Can someone educate me on the solution to this? I assume most organizations, bot...

98codes · 2025-10-20T18:04:40 1760983480

Companies can architect their backends to be able to fail back to another region in case of outage, and either don't test it or don't bother to have it in place because they can just blame Amazon, and don't otherwise have an SLA for their service.

To fix it, test your failback procedures. For everything else, there's nothing to fix, it's working by design.

maccard · 2025-10-20T18:10:11 1760983811

> Companies can architect their backends to be able to fail back to another region in case of outage, and either don't test it or don't bother to have it in place because they can just blame Amazon, and don't otherwise have an SLA for their service.

My CI was down for 2 hours this morning, despite not even being on AWS. We have a set of credentials on that host that we call assumeRole with and push to an S3 bucket, which has a lambda that duplicates to buckets in other regions. All our IAM calls were failing due to this outage, and we have 0 items deployed in us-east-1 (we're european)

cyberax · 2025-10-20T18:56:28 1760986588

You likely used a us-east-1 IAM endpoint instead of a regionalized one ( https://aws.amazon.com/blogs/security/how-to-use-regional-aw... ). We've been using it, and we're not experiencing any issues whatsoever in us-east-2.

One thing that AWS should do is provide an easier way to detect these hidden dependencies. You can do that with CloudTrail if you know how to do it (filter operations by region and check that none are in us-east-1), but a more explicit service would be nice.

maccard · 2025-10-21T07:40:12 1761032412

We did indeed.

The problem was we couldn’t log into cloud trail, or the console at all, to identify that, because IAM identity center is single region. This was a decision recommended by AWS, and blessed by our (army of) SRE teams.

cyberax · 2025-10-21T09:41:28 1761039688

But you can run TWO identity centers in different regions for the price of one(1)! IAM IDC is just a regular application hosted on the AWS infrastructure, it really has nothing special.

The hindsight is 20/20, of course, it's a good practice to audit CloudTrail periodically for unexpected regional dependencies.

(1) offer void for services that run on AWS.

maccard · 2025-10-21T10:10:37 1761041437

Indeed. I also noticed this morning that you're not the person I replied to, and I took your response (which was actually helpful) in the context of the original post which was "people are happy to just blame AWS when they're down".

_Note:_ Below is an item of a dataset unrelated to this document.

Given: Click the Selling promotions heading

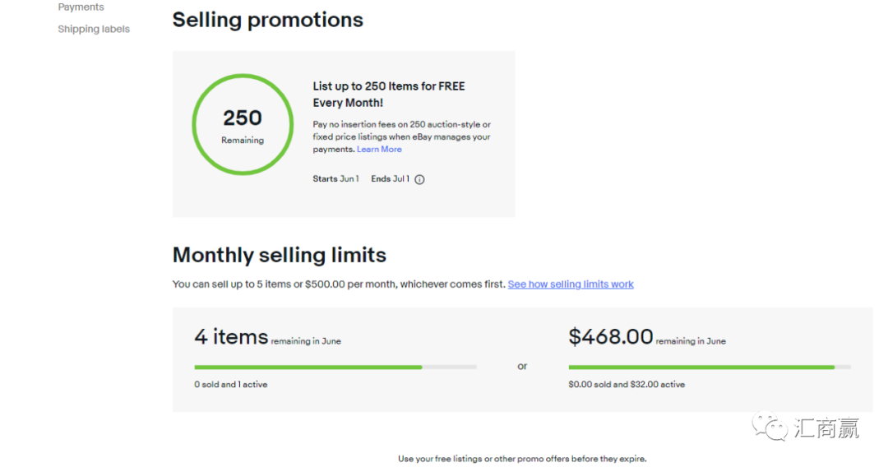Looking at the screenshot, I should point(267,21).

Either way, we would have only made it one step farther in our CI, as the next step is to build a conatiner with a base image from docker hub, and that was down too. The idea of running a multi region nexus repository to avoid Docker hub outages for my 14 person engineering team seems slightly overkill!

cyberax · 2025-10-21T20:10:13 1761077413

The easiest way to provide some resilience to the build process is to add a pull-through cache using AWS ECR. It might backfire due to egress costs, though, if you're building outside the AWS infrastructure.

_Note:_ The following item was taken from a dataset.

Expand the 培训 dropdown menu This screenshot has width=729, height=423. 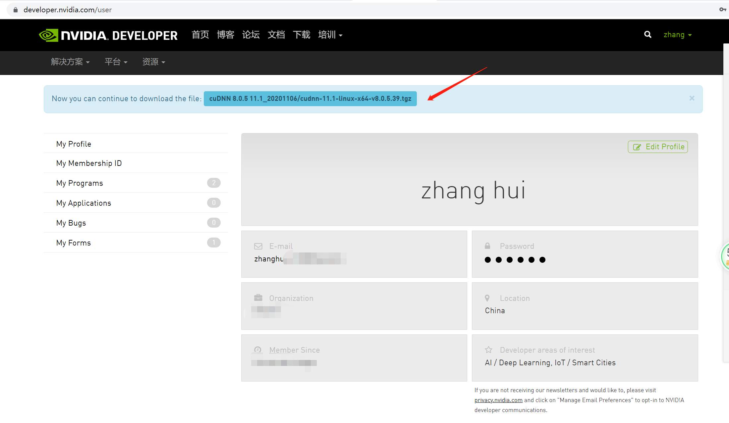330,35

It's actually an interesting exercise to enumerate _all_ the external dependencies. But yeah, avoiding them all seems to be less than helpful for the vast majority of users.

ruuda · 2025-10-20T18:42:07 1760985727

Rent servers from a local provider. It's cheaper, you get more control over the hardware, but most of all, it avoids correlated failures.

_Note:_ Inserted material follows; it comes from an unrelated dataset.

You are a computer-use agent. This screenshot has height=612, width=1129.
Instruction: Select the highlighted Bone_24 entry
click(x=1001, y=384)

cheeze · 2025-10-20T18:48:22 1760986102

On the flipside, then you have to maintain instances of everything.

For most of what I run these days, I'd rather just have someone else run and administer my database. Same with my load balancers. And my Kubernetes cluster. I don't really care if there is an outage every 2 years.

jimbokun · 2025-10-20T20:43:55 1760993035

That only helps if their uptime is better than AWS.

0xbadcafebee · 2025-10-21T22:50:51 1761087051

> I assume most organizations, both small and large, just host on whatever provider they know or that costs them the least

I don't think there is a "most" organizations. Either they're looking for big cloud or they're not, and least-cost is usually the last consideration when looking at any cloud, because you're trying to pay a premium to get particular advantages.

The realistic antidote? Move to a less-shitty region. Or architect your systems to be failure-resilient.

(Most people seem to think the entire region was offline? That's wrong. It was just particular services which wouldn't process control plane requests, and then a failure cascade caused more problems. But things that were already started running before, stayed running. A region is multiple datacenters. Even AZs are often multiple datacenters. It's virtually impossible for a whole region to stop working.)

tayo42 · 2025-10-20T18:59:56 1760986796

If the cost is worth the complexity then you just do it. Otherwise you don't. How much did a company lose today compared to how much it costs to set it up

And colo and datacenters aren't immune to going down

gytisgreitai · 2025-10-20T17:58:50 1760983130

What cost? Complexity - yes, to some extent.